__KUTIPAN TERPILIH__
SELAMAT DATANG DI BLOG KUA CINAMBO




Rabu, 20 Juli 2011

Hukum Menikahkan Wanita Hamil diluar Nikah (Zina)

Hukum Akad Nikah Wanita Hamil diluar nikah (Zina)
Oleh : Ginanjar Nugraha, S.Th.I

Bagaimana Hukum akad nikah wanita hamil diluar nikah ?

Salah satu sebab haramnya menikahi perempuan adalah karena dia sorang pezina. Akan tetapi jika bertobat maka halal nikah dengan perempuan pezina tersebut. Akan tatapi masalah ini tidak cukup hanya dengan penjelasan yang singkat.
Ayat al-Quran yang menerangkan haramnya menikahi perempuan pezina adalah



Laki-laki yang berzina tidak mengawini melainkan perempuan yang berzina, atau perempuan yang musyrik; dan perempuan yang berzina tidak dikawini melainkan oleh laki-laki yang berzina atau laki-laki musyrik, dan yang demikian itu diharamkan atas oran-orang yang mukmin (An-Nur : 3)

Menurut Imam Ibnu Taimiyah “ Ketika Allah perintahkan hukuman bagi para pezina, maka Allah mengharamkan menikahinya bagi orang-orang mukmin sebagai pelajaran baginya. Karena mereka berbuat dosa-dosa dan kesalahan-kesalahan. Ayat inipun menunjukan bahwa pezina tidak boleh dinikahi kecuali oleh pezina pula atau orang musyrik, dan hal tersebut diharamkan bagi orang beriman .

Pandangan para fuqaha bekaitan dengan haramnya menikahi orang yang berzina

Pendapat pertama, Mazhab Syafi’i
Jika seorang perempuan berzina maka tidak wajib baginya iddah, baik dalam keadaan hamil atapun tidak sama hukumnya. Bila dalam keadaan tidak hamil maka boleh bagi yang menzinahinya dan bagi yang lainnya (setelah bertobat) melakukan akad dengan perempuan tersebut. Jika dalam keadaan hamil hasil dari zina maka makruh menikahinya sebelum melahirkan

Pendapat Kedua, Madzhab Maliki
Dalam Kitab al-Mughni karangan Ibnu Qudamah al-Hambali “ Apabila perempuan berzina maka tidak halal bagi yang menengetahui hal tersebut menikahinya kecuali dengan dua syarat. Salah satu dari keduanya yaitu habis masa iddahnya, bila yang dalam keadaan hamil maka iddahnya adalah sampai melahirkan. Tidak halal menikahinya sebelum perempuan tersebut melahirkan.

__DATA MENTAH__
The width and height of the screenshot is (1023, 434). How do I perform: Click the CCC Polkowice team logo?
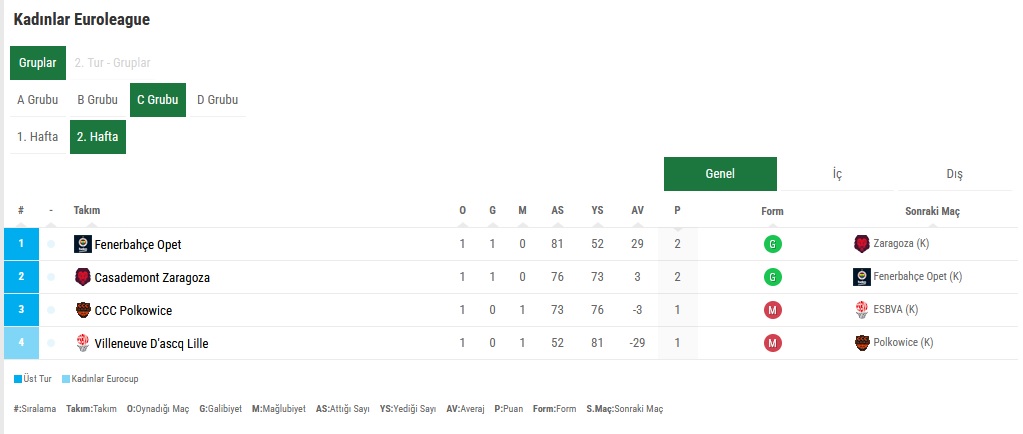pyautogui.click(x=83, y=310)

__INSTRUKSI TUGAS__
1. Menurut kutipan terpilih, apa hukum menikahi perempuan yang hamil dari zina sebelum ia melahirkan dalam Mazhab Syafi'i?
2. Sebutkan semua golongan orang yang disebut dalam ayat An-Nur : 3 yang dikutip dalam kutipan terpilih.
3. Teruskan artikel tentang hukum menikahkan wanita hamil di luar nikah, dimulai setelah kalimat terakhir yang tercantum.
Data di atas sama sekali tidak dipakai di sini.

__JAWABAN TUGAS__
1. Makruh.

2. Laki-laki yang berzina; perempuan yang berzina; perempuan yang musyrik; laki-laki musyrik; orang-orang mukmin.

3.
Sedangkan dalam kitab al-Muhalla karangan Ibnu Hazm “Berkata Imam Malik : “ Janganlah menikahkan orang yang hamil zina sehingga melahirkan, begitu pula bila keadaaannya tidak hamil kecuali setelah menghabiskan masa iddah tiga quru’.

Pendapat Ketiga, Mazhab Dzahiriyah
Tidak ada iddah bagi perempuan pezina. Boleh menikahinya walaupun dalam keadaan hamil, akan tetapi bila menikahinya dalam keadaan hamil, maka tidak boleh bercampur dengannya sehingga lahir kandungannya sebagaimana dalam kitab al-Muhalla Ibnu Hazm “ Bila hamil zina maka boleh menikahinya sebelum lahir kandungannya, tapi tidak boleh bagi suami untuk bercampur dengannya sehingga lahir kandungannya”.

Ibnu Hazm berargumentasi Bahwa tidak ada dalam al-Quran maupun Sunnah kewajiban iddah atas perempuan hamil zina. Jika tidak dalam masa iddah maka tidak halal berhubungan badan dalam keadaan hamil kecuali dengan orang yang menghamilinya. Dan diriwayatkan, sesuai dengan pendapat kami, dari Umar bin Khatab, bahwasanya dia membolehkan menikahi perempuan yang berzina dan tidak ada pengecualikan sehingga habis masa iddahnya, begitu pula dalam keadaan tidak hamil.

Pendapat Keempat, Madzhab Hambali
Wajib bagi orang yang berzina iddah. Kemudian tidak boleh menikahinya sebelum habis masa iddahnya. Bila dalam keadaan hamil, maka tidak halal menikahinya sebelum melahirkan. Karena penunaian iddahnya adalah sampai melahirkan. Dikutip dalam kitab al-Mughni “Bila seorang perempuan berzina maka tidak halal bagi yang mengetahui itu nikahnya kecuali dengan dengan dua syarat, salah satunya yaitu habis masa iddahnya, bila hamilnya hasil zina maka masa iddahnya sampai melahirkan, tidak halal menikahinya sebelum lahir kandungannya.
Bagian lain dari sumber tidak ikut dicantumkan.